She nodded and lifted a library book. I smiled and nodded my acknowledgment. Anna was an avid reader, for sure, and I wondered anew how Danny, who obviously had no time for
books, had snagged the tall, Amazon-like reader.
Chapter Seven
Maddie
I checked the chart outside the door, and alarm bells jangled along my nerves. Danny Matthews was a strapping thirty-three year old. There was no reason for him to be suffering from crippling diarrhea that he claimed had persisted for more than a month. He’d also lost too much weight. So many possibilities ran through my mind, not the least of which was cancer or someone poisoning him.
“Get a grip,” I muttered to myself. “It’s probably IBS.”

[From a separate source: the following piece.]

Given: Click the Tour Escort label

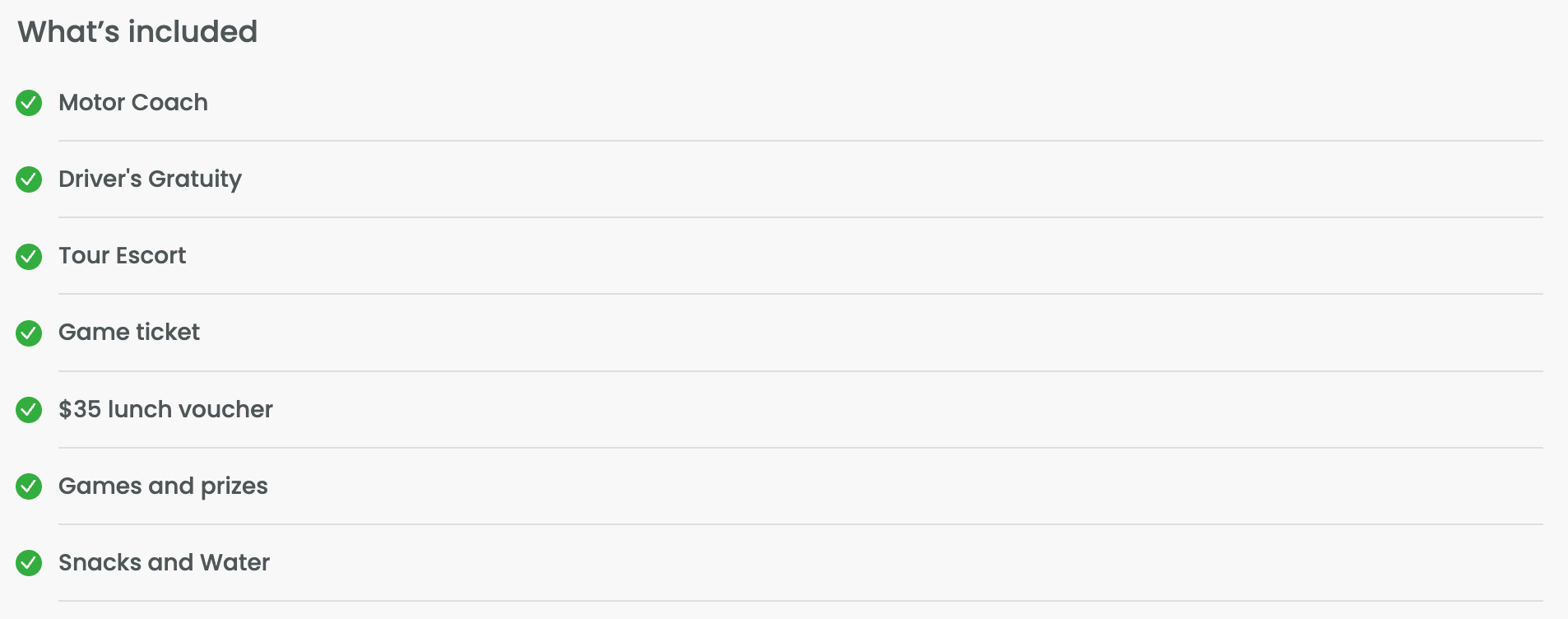Looking at the screenshot, I should [122, 255].
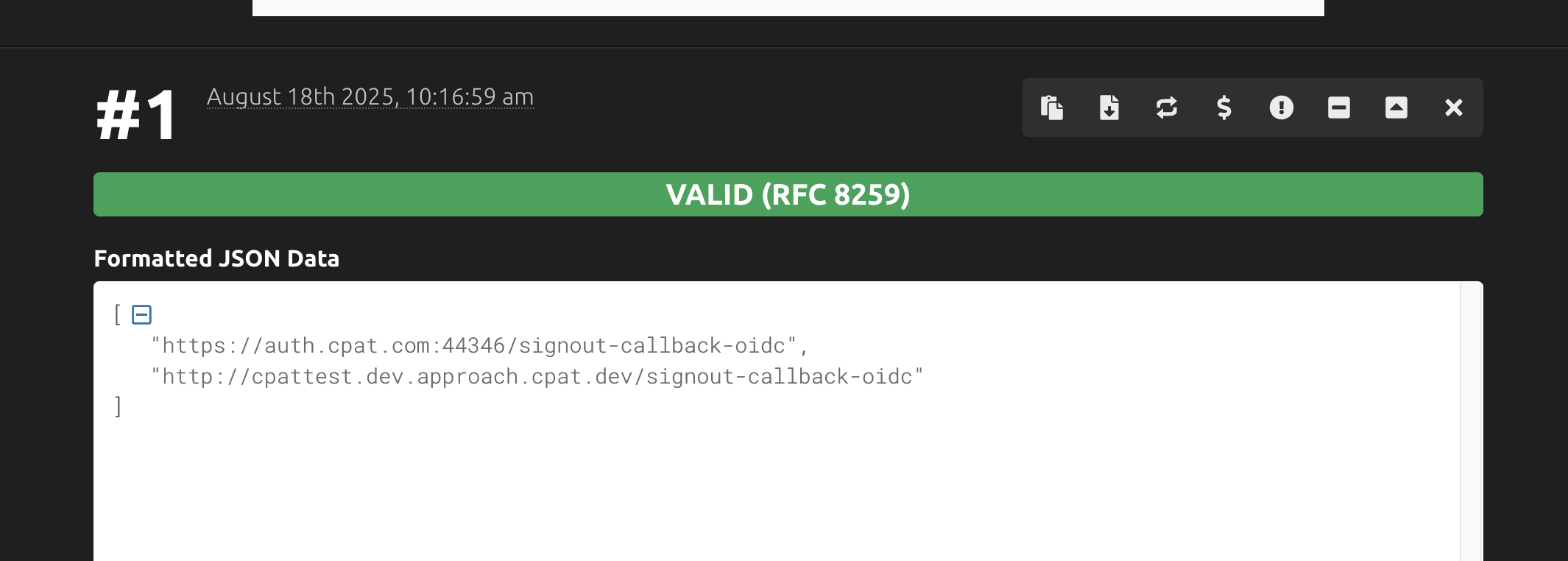
Task: Click the dollar sign icon
Action: (1224, 107)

I opened the door. Danny, a tall, burly man who usually weighed more than two hundred and eighty pounds, sat on the examining table. I looked him over as I shook his hand. His eyes were sunken, proof that he was not resting and that he was obviously dehydrated. Taking a deep breath through my nose, I determined that there was no smell of alcohol on him, so it probably wasn’t due to chronic alcoholism, which could lead to diarrhea. Not that he’d suffered from that disease in the past. I took a seat at the little work surface and reopened the chart.
“Well, Danny. I see you’ve lost more than twenty pounds this month. That’s not good.” I turned to face him.
He smiled tremulously and spread his hands. “Well, Anna said I needed to lose a few,” he joked. I could see his underlying fear and wished I had the wherewithal to reassure him.
“Not the healthiest way,” I said as I pulled a diarrhea history template from the stack of forms on the clipboard from the hook next to my work area. “Let’s see if we can get to the bottom of this. These questions may seem kind of personal, but they’re important if we’re going to help you get better. Okay?”
I waited for his nod.
“So, you said this has been going on for about a month? Is there anything that you can think of that might have contributed to this? Started it off?”
I could see he was really thinking it through. Finally, he shook his head. “I’m sorry, Doc. I just have no idea.”
I hastened to reassure him. “That’s okay, Danny. It’s not unusual for this kind of thing to be a mystery.”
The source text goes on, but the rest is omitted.